Figure 2:. Random forest modeling identified a subset of taxa predictive of distinguishing REF (black) and PAH (red) cohorts.

The 30 most important predictors of PAH vs. REF were ranked by Gini index determined from the random forest algorithm trained to distinguish the two cohorts. The taxa are ranked from top to bottom by decreasing Gini index scores. Since Gini index scores quantify the strength of each respective predictor, the best predictors of PAH are at the top of the plot. Bacteria with the red asterisk are positively correlated with TMA/TMAO production. Bacteria with the blue § are negatively correlated with TMA/TMAO production^, .

Figure 3:. Significantly increased viral species and specific viruses in PAH (red) or REF (green) cohorts.

(A) LEfSe determined differential virus species in the gut microbiome. (B) Relative abundance of Lactococcus lactis in PAH and REF cohorts. (C) Relative abundance of Lactococcus phage. (D) A graph of Lactococcus phage and its bacterial host (Lactococcus) indicates interactions tend to occur among distinct groups of phages and bacteria. Out of 18 PAH samples, neither Lactococcus nor Lactococcus phage was detected in 4 samples (22% of total samples). Pearson correlation coefficient excluding those samples was comparable and it was statistically significant (R=0.59, P=0.033). Data are expressed as mean ± standard error of the mean (*p < 0.05; **p < 0.01).

Figure 4:. Functional changes of the gut microbiome and altered arginine metabolism in the PAH cohort.

(A) LEfSe of altered functional pathways of the microbiomes in PAH and REF cohorts. Biosynthesis of several amino acids was increased in PAH such as arginine, lysine, homoserine, methionine, ornithine and tryptophan. Arginine/proline/ornithine biosynthesis was increased in PAH microbiome and marked with blue symbols (§). (B) Genera contributing to L-arginine biosynthesis (left) and CPM normalized RPK counts for the respective pathway by MetaCyc analysis (right). (C) Genera contributing to L-proline biosynthesis (left) and CPM normalized RPK counts for the respective pathway (right). (D) Genera contributing to L-ornithine biosynthesis (left) and CPM normalized RPK counts for the respective pathway (right). (E) Ornithine transcarbamylase (OTC), which converts L-ornithine to L-citrulline, was significantly increased in PAH microbiome. (F) Schematic diagram of potential bacterial contribution to PAH pathogenesis. Along with increased plasma arginase, bacterial OTC may contribute to decreased arginine bioavailability in PAH.

Figure 5:. Increase in TMA/TMAO-associated bacteria and purine metabolism- related enzymes in PAH microbiome.
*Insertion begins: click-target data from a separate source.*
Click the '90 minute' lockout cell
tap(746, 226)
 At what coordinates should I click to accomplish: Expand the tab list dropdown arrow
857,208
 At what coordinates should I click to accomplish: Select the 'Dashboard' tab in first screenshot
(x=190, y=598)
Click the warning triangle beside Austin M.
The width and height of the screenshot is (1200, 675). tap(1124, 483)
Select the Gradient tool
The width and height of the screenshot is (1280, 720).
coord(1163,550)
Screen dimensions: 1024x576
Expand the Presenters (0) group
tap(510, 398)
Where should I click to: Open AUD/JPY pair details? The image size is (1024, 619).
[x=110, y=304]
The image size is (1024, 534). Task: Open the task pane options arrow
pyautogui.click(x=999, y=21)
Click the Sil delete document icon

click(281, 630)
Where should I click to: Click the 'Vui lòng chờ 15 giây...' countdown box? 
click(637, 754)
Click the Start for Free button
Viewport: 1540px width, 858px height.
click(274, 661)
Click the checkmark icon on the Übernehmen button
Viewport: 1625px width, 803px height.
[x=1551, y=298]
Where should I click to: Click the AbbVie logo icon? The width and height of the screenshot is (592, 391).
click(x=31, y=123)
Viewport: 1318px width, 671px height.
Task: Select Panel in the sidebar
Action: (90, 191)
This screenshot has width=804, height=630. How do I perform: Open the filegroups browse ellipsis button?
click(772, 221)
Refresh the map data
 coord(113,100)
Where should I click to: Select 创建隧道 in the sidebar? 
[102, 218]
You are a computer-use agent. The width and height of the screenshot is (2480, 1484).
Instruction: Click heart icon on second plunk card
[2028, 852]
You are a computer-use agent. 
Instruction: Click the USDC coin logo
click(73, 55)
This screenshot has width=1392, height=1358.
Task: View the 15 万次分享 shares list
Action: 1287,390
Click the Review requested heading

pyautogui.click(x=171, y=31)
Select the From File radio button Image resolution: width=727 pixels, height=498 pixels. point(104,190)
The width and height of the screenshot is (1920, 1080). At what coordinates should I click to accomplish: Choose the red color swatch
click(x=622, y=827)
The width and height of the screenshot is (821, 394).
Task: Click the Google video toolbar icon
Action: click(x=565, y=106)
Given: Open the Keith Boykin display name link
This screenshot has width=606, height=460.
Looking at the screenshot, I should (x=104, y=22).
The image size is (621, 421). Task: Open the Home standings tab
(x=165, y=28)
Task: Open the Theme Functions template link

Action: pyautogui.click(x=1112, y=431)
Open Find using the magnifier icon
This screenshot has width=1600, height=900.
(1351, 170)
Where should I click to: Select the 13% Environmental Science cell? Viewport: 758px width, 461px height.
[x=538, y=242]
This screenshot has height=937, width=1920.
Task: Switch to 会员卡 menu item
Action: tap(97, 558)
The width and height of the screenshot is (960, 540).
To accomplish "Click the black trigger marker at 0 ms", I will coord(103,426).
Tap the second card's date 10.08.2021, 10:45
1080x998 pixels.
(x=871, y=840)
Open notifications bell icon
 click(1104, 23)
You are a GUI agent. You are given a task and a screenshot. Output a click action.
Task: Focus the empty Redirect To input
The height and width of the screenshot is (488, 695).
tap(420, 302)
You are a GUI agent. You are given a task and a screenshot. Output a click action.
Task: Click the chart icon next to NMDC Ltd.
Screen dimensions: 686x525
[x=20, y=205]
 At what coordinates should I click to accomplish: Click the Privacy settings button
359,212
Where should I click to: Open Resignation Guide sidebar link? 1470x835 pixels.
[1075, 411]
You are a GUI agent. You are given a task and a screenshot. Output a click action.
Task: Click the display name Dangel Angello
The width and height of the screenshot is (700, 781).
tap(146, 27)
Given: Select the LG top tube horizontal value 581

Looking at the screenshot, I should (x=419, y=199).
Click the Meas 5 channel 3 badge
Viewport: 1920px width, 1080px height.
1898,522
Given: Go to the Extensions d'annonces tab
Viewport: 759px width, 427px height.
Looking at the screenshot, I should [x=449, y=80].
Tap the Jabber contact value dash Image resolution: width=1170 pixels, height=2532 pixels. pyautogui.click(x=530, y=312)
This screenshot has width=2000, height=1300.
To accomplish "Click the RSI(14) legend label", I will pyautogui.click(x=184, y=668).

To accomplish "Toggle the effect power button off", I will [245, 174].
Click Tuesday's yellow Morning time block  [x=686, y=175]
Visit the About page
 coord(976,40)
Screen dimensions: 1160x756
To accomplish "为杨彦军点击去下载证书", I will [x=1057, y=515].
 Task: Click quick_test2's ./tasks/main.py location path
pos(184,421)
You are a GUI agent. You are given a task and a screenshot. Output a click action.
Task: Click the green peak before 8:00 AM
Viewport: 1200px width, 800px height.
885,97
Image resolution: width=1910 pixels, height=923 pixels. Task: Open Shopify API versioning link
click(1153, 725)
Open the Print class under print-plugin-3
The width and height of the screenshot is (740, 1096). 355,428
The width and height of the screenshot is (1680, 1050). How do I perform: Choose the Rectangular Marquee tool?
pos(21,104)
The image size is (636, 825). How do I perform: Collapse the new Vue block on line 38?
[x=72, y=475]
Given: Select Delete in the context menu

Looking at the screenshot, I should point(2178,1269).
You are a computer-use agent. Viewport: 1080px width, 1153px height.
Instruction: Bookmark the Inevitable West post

(A, B) Relative abundance of Coriobacteriales and Collinsella aerofaciens, major TMATMAO producers, were significantly increased in PAH microbiota. (C) Sum of TMA/TMAO producing bacteria in each cohort. (D) Comparison of enzymes of purine metabolism in gut microbiome of PAH and REF cohorts. Summed CPM normalized RPK counts of KEGG Orthology in the purine metabolism pathway were analyzed using Pathview in R studio (E, F). Xanthine oxidase/dehydrogenase and purine nucleosidase were significantly increased in the PAH microbiome. A full heatmap of purine metabolism (KEGG) comparing REF and PAH enzyme abundances can be found in Figure S5. Bar graph data are expressed as mean ± standard deviation with p values (*p<0.05; **p<0.01). The boxes of the box-whisker plots extend from the 25th to 75th percentiles, medians are shown in the boxes as a line. Whiskers encompass the maximum and minimum values and individual values are superimposed on the graph.